*** Opening of PROVIDED ENTRIES ***
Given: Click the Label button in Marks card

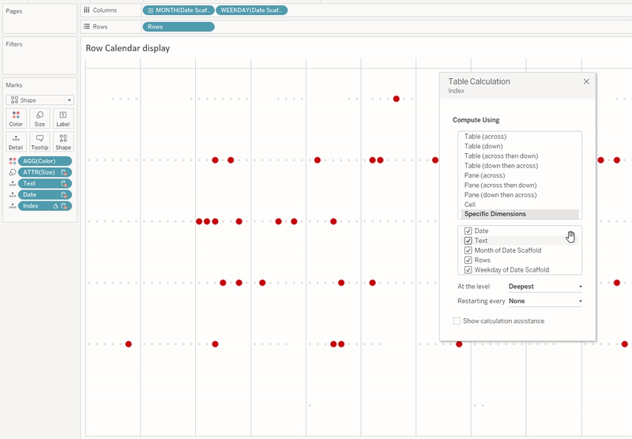Looking at the screenshot, I should pos(63,118).
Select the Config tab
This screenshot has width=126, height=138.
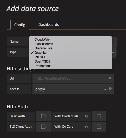(20, 25)
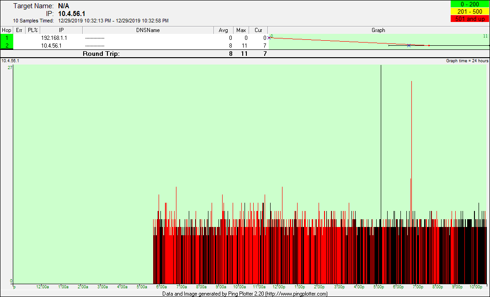Screen dimensions: 490x297
Task: Click the red 501 and up legend swatch
Action: (x=470, y=19)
*** Close of PROVIDED ENTRIES ***
**ACTION ITEM**: Copy the material exactly. Do not include the pictures.

**EXERCISE OUTPUT**:
Given: Click the Label button in Marks card

Looking at the screenshot, I should pos(63,118).
Select the Config tab
This screenshot has width=126, height=138.
(20, 25)
Screen dimensions: 490x297
Task: Click the red 501 and up legend swatch
Action: (x=470, y=19)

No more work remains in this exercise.